Robin Hood Case Analysis
This case involves Robin Hood and his Band of Merry Men. With new members coming in from every direction, Robin Hood has the strength in numbers that he’s looking for but lacks the accommodations necessary to provide adequate funds and provisions to his Merry Men. He faces many challenges and needs a solution that will keep him focused on his original mission of “stealing from the rich and giving to the poor”.
• Too many men have now joined forces with Robin Hood to the point that he doesn’t “know half the men [he] run[s] into these days.”

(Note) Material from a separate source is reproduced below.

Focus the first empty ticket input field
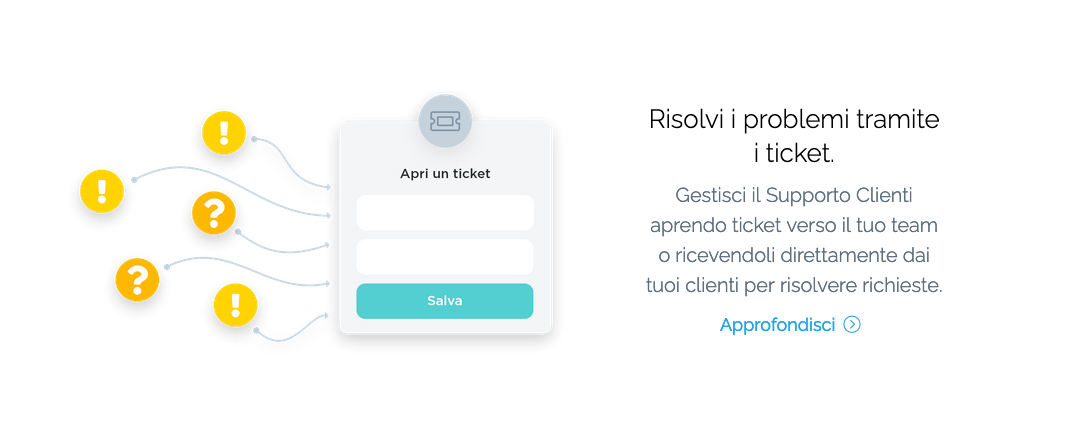1068x433 pixels. [445, 212]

• The Merry Men are becoming less disciplined
• With low funds, the Band cannot rely on raiding only those that come through the Sherwood Forest. The Band must expand their area in order to raise funds
• Robin Hood does not want to impose a tax on his most important allies, the farmers and townspeople, and upset them
• While killing the Sheriff may satisfy Robin Hood and his men in the moment, it would not solve other issues
• Strengths: Robin Hood has a strong team of lieutenants that are each in charge of various things ranging from financials and provisions to information gathering, investigation, and training. On top of the strong lieutenants, Robin Hood also has an ever-growing force of Merry Men to fight against the Sheriff, as well as the farmers and townspeople who are loyal to him.

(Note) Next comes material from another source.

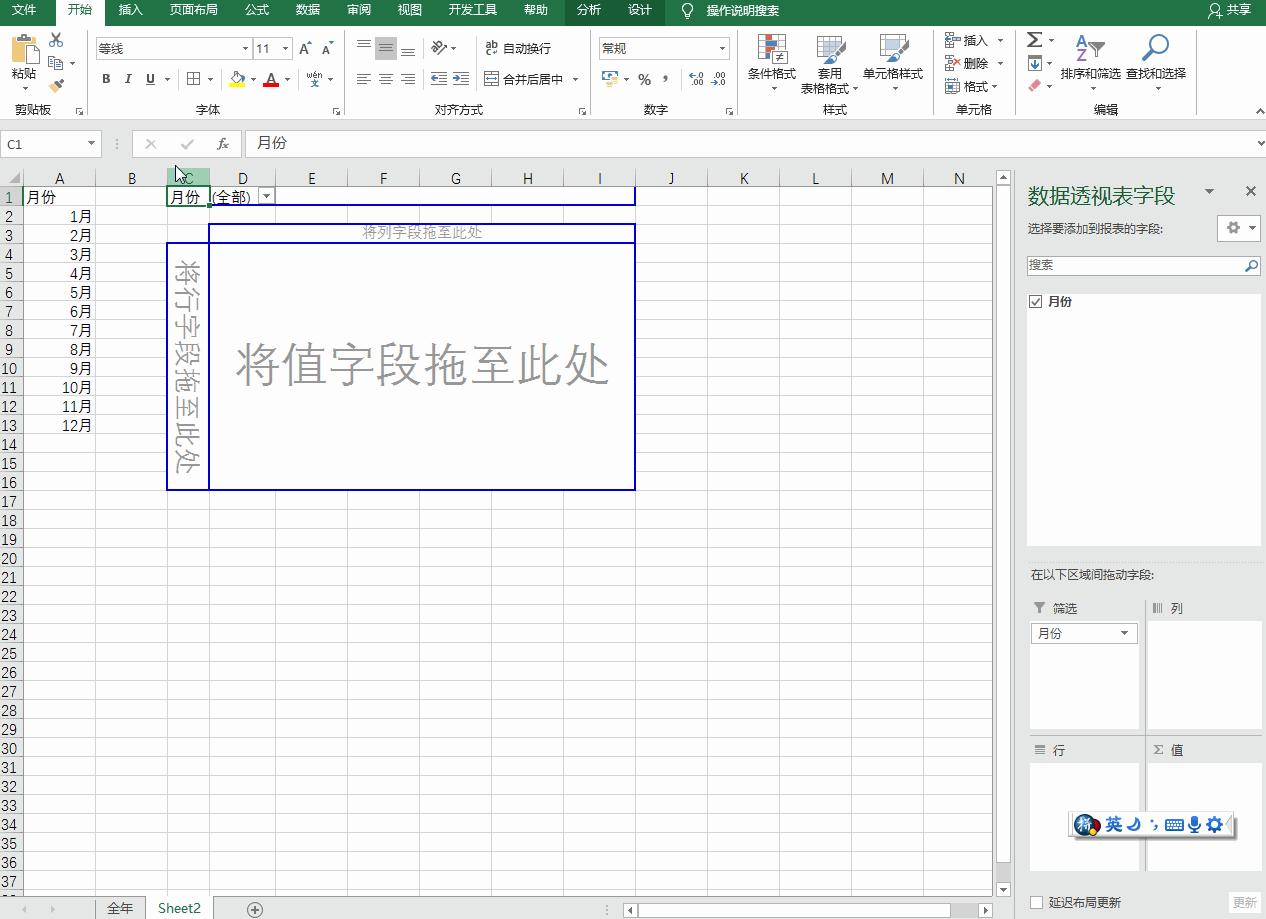Apply percent number style

click(645, 79)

• Weaknesses: The most obvious weakness in the case is the shrinking resources of food and supplies in the Sherwood forest. Another weakness is that while the Band is growing in size, the funds are declining. Lastly, due to the expanding group of Merry Men at such a fast rate, it would be easy for an enemy to infiltrate Robin Hood’s camp and learn their tactics.
• Opportunities: While the townspeople and farmers may frown upon it, a transit tax would increase revenue for Robin Hood and his Band of Merry Men. Another opportunity would be with the town’s farmers. They could work...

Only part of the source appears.